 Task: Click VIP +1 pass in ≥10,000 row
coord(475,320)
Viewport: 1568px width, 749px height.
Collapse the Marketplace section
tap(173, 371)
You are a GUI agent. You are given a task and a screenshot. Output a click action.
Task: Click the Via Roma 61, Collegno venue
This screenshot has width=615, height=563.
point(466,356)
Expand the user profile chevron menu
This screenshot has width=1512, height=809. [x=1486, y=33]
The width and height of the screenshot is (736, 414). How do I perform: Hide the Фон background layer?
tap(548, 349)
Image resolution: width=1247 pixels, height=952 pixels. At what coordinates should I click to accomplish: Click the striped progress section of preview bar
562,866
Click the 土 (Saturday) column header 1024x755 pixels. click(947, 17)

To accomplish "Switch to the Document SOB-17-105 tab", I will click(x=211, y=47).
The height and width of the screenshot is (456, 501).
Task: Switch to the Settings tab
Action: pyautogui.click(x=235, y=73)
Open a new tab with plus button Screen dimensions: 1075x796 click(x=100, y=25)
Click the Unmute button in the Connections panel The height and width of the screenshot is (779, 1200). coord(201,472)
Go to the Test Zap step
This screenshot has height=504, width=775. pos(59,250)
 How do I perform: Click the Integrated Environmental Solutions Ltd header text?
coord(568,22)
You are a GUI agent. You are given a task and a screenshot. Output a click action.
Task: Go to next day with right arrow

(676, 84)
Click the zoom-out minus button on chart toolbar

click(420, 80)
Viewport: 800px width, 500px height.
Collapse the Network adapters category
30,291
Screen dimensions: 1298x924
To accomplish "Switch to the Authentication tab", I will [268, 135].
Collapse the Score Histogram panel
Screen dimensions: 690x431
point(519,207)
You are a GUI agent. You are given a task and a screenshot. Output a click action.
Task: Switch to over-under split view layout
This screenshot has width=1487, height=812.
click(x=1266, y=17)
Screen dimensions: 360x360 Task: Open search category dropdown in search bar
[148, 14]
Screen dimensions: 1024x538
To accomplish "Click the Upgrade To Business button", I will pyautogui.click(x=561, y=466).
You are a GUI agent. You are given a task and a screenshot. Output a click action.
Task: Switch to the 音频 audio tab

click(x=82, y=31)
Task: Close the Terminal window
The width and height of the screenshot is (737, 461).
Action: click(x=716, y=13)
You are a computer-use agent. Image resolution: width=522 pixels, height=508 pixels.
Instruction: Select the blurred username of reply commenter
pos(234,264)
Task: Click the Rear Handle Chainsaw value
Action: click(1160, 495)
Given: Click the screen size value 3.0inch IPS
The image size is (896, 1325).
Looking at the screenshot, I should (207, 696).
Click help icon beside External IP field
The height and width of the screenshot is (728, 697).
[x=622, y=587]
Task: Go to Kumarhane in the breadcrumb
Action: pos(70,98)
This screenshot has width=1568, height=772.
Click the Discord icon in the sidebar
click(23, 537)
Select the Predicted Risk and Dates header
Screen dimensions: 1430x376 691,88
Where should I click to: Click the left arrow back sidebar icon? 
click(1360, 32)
———
### [EXERCISE AIM]
Please copy out, word for word, the material from its first line through the line that contains "This screenshot has height=504, width=775.", both included.

### [OUTPUT OF THE EXERCISE]
 Task: Click VIP +1 pass in ≥10,000 row
coord(475,320)
Viewport: 1568px width, 749px height.
Collapse the Marketplace section
tap(173, 371)
You are a GUI agent. You are given a task and a screenshot. Output a click action.
Task: Click the Via Roma 61, Collegno venue
This screenshot has width=615, height=563.
point(466,356)
Expand the user profile chevron menu
This screenshot has width=1512, height=809. [x=1486, y=33]
The width and height of the screenshot is (736, 414). How do I perform: Hide the Фон background layer?
tap(548, 349)
Image resolution: width=1247 pixels, height=952 pixels. At what coordinates should I click to accomplish: Click the striped progress section of preview bar
562,866
Click the 土 (Saturday) column header 1024x755 pixels. click(947, 17)

To accomplish "Switch to the Document SOB-17-105 tab", I will click(x=211, y=47).
The height and width of the screenshot is (456, 501).
Task: Switch to the Settings tab
Action: pyautogui.click(x=235, y=73)
Open a new tab with plus button Screen dimensions: 1075x796 click(x=100, y=25)
Click the Unmute button in the Connections panel The height and width of the screenshot is (779, 1200). coord(201,472)
Go to the Test Zap step
This screenshot has height=504, width=775. pos(59,250)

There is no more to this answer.